Dalam pertemuan tersebut, Ketua Umum Gabungan Industri Pariwisata Indonesia (GIPI) Hariyadi Sukamdani meminta kepada Kemenko Marves untuk mendorong pemerintah daerah (Pemda) untuk segera memberikan insentif pajak hiburan.
Hariyadi mengaku, saat ini Pemda mulai mengeluarkan tagihan kepada para pengusaha dengan tarif pajak terbaru. Sementara proses judicial review yang diajukan oleh para pengusaha masih dalam proses di Mahkamah Konstitusi (MA).
“Kami mohon ke Pak Luhut sebagai Menko yang membawahi bidang pariwisata, untuk dapat membantu agar kepala daerah dapat menggunakan kewenangannya yang tercantum di pasal 101 UU no 1/2022. Dalam pasal itu daerah berhak untuk mengeluarkan insentif fiskal,” ujar Hariyadi.

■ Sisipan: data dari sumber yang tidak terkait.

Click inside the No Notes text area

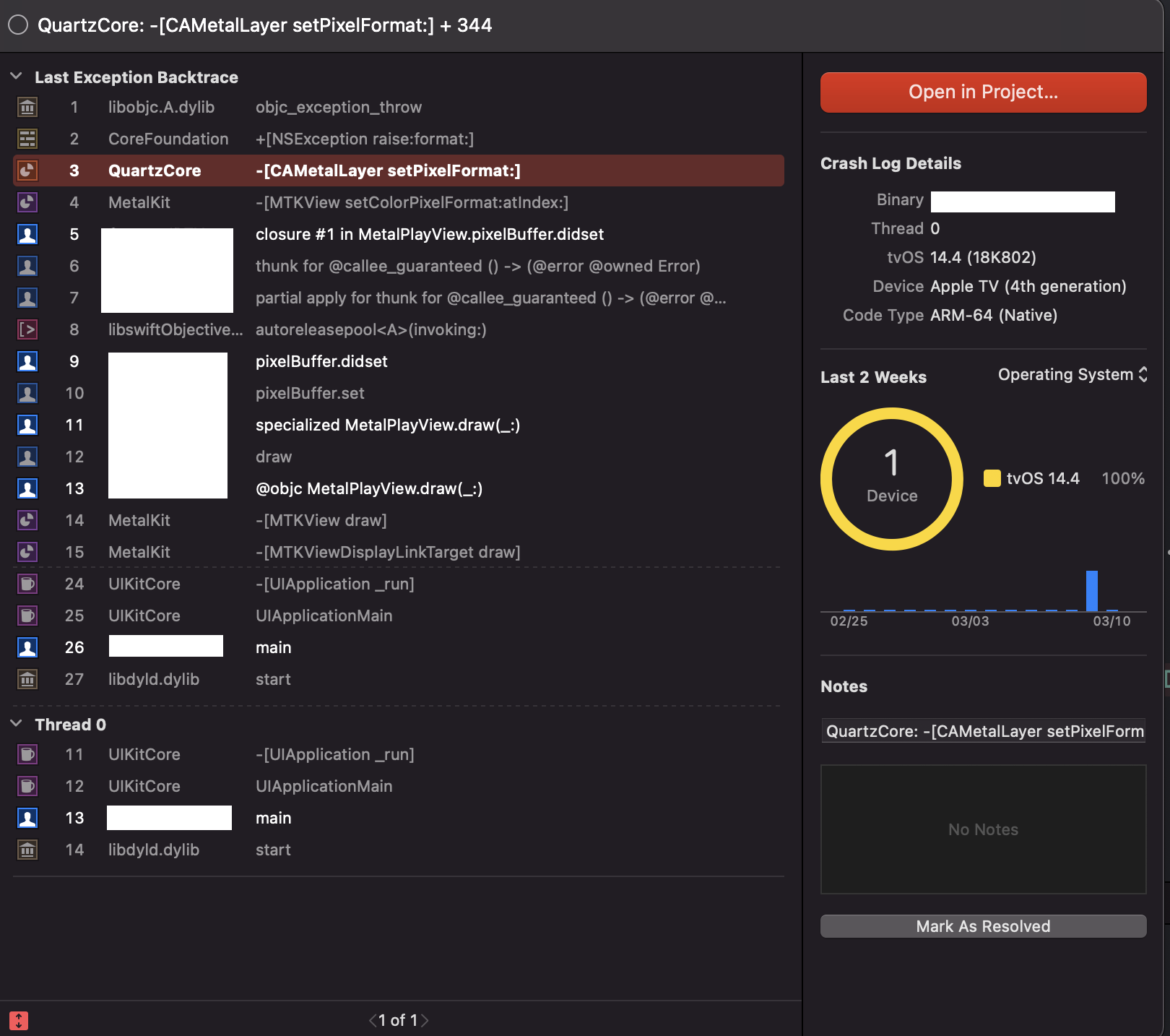pyautogui.click(x=982, y=829)
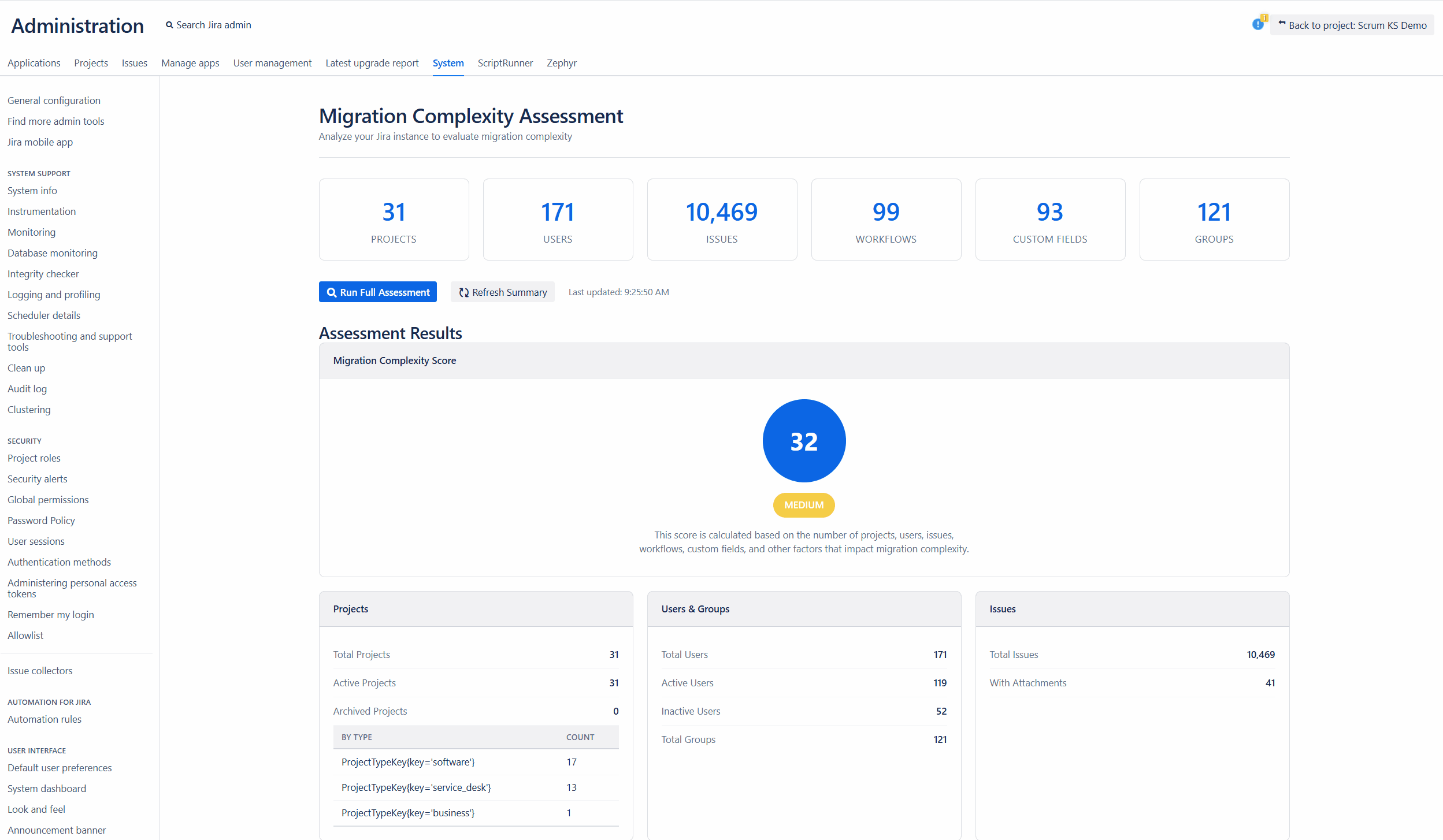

Untuk itu, Pemda diharapkan bisa segera memberikan insentif. Apalagi, insentif yang diberikan Pemda dapat berupa pengurangan tarif atau penghapusan denda. Skema pemberian insentif juga dapat diajukan dalam dua skema.
Yakni, melalui permohonan dari perusahaan terkait ke kepala daerah atau kepala daerah bisa punya kewenangan untuk mengeluarkan kebijakan berdasarkan jabatannya.
Bisnis Berpotensi Turun
Para pengusaha mengkhawatirkan usahanya turun dengan pemberlakukan pajak hiburan sebesar 40%-75%. Dengan usaha yang turun, Hariyadi juga khawatir akan berimbas pada nasib pekerja. Selain itu, berpotensi banyak usaha yang gulung tikar dan muncul bisnis ilegal.
"Ini betul-betul memberatkan industri, karena banyak menampung tenaga kerja di sana. Kalau nanti industri gulung tikar, masyarakat yang rugi dan negara sendiri," ujarnya.
Mengantisipasi hal itu, beberapa pengusaha jasa hiburan mengajukan judicial review ke MK. Mereka mengharapkan pajak hiburan bisa turun, atau sesuai dengan tarif lama pada aturan sebelumnya.
Sebelumnya, pungutan pajak hiburan sudah diatur dalam UU Nomor 28 Tahun 2009 tentang Pajak Daerah dan Restribusi Daerah. Sehingga, ini bukan merupakan jenis pajak baru.
Yang membedakan, dalam aturan lama, pemerintah tidak menetapkan batas bawah tarif pajak hiburan dan hanya mengenakan batas atas untuk jenis hiburan khusus sebesar 75%.
Selain itu, dalam aturan lama, tarif pajak hiburan ditetapkan paling tinggi sebesar 35%. Khusus hiburan kesenian rakyat/tradisional dikenakan pajak paling tinggi 10%.
Baru kemudian ada penyempurnaan dalam Undang-undang Nomor 1 Tahun 2022 tentang Hubungan Keuangan antara Pemerintah Pusat dan Pemerintah Daerah (UU HKPD).
Dalam aturan tersebut, tarif pajak hiburan yang ditetapkan paling tinggi akhirnya turun, dari 35% menjadi 10%. Tapi khusus pajak diskotek, karaoke, kelab malam, bar dan mandi/spa dikenakan 40%-75%.